Security Robot Cybersecurity: Mandatory Programme for KRITIS Operators 2026

A patrol robot at the plant perimeter is not a sensor. It is a mobile Linux node with a radio link, cameras and loudspeakers. It opens four threat vectors at once. Operating it without a hardening profile has breached NIS-2 Article 21 since October 2024 and will breach the KRITIS Umbrella Act (KRITIS-Dachgesetz) from 2026. This text is written for CISOs who read pentest reports and keep board liability in view.

Security Robot Cybersecurity: Why 2026 Is the Threshold

NIS-2 has required KRITIS operators to risk-assess every networked sensor at the perimeter since 18 October 2024 (EU) 2022/2555, Art. 41. Mobile robot platforms fall within scope, even when procured as a physical security measure. Directive (EU) 2022/2555 makes no exception for autonomous devices.

A typical patrol robot generates 40 to 80 GB of telemetry per day [source needed]: video streams, LiDAR point clouds, GPS positions, audio. Each of these data flows can be exfiltrated and manipulated. Anyone who leaves the backend stream unencrypted hands over a site map of their own facility.

The 2024 and 2025 incidents at European logistics centres all followed the same pattern: default credentials on the maintenance interface, open MQTT brokers without TLS, unpatched Linux kernels. The attackers did not need zero-days. They needed Shodan and 20 minutes. [source needed]

The KRITIS-Dachgesetz draft requires physical and digital resilience as a joint evidence artefact. The old split between guard service and IT security is no longer audit-capable. Both disciplines deliver into the same document.

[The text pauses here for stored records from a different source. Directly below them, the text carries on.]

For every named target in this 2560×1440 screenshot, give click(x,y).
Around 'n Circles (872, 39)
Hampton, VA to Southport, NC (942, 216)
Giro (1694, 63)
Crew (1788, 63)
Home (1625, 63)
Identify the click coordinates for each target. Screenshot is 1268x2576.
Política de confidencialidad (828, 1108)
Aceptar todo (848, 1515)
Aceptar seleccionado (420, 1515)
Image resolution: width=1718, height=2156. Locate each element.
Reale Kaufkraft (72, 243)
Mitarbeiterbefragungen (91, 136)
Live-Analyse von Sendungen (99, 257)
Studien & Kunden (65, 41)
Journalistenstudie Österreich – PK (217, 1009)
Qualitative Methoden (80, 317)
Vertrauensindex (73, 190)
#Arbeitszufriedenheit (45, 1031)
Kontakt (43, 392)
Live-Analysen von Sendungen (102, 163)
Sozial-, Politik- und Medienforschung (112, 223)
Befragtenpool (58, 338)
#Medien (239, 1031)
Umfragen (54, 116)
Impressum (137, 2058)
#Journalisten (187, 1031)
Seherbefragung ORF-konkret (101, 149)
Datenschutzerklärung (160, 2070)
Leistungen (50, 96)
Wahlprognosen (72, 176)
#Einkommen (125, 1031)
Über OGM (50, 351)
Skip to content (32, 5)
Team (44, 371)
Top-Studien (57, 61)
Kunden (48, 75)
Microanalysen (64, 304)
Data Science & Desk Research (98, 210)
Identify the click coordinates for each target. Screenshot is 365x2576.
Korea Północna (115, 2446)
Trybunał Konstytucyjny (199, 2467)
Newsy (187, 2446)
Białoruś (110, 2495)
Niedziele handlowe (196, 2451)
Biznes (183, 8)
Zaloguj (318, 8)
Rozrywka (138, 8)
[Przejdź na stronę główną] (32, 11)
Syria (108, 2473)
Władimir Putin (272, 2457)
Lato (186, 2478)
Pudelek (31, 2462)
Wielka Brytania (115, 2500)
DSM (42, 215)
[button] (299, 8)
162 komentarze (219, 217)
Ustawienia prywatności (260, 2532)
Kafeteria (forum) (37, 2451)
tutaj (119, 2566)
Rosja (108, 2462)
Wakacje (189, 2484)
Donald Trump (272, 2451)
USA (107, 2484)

NIS-2 §38 reaches the management board personally. After an incident involving an unhardened security robot, the board carries liability, not procurement. We have set out the liability logic in Board Liability Under NIS-2.

Attack Surfaces of Autonomous Patrol Robots

A security robot exposes at least six attack surfaces. Each needs its own hardening profile.

Radio interfaces. 4G/5G modem for the primary backend link, Wi-Fi as fallback, Bluetooth for maintenance diagnostics. Each interface is a separate threat vector. Wi-Fi fallback without WPA3-Enterprise is no longer defensible in 2026. Bluetooth must be disabled in normal operation and only enabled via a signed maintenance token.

Sensor layer. Thermal cameras, LiDAR and microphones can be disrupted by targeted physical stimuli. Laser dazzling against LiDAR and ultrasound against MEMS microphones are documented attacks. Hardening happens at the evaluation layer: plausibility checks, sensor fusion, drop thresholds on signal anomalies.

Onboard compute. NVIDIA Jetson or x86 modules running Linux. Outdated kernels and unpatched CUDA drivers carry CVSS scores above 9.0 in the NVD. Anyone who fails to minimise the userland is transporting an attack arsenal on every patrol.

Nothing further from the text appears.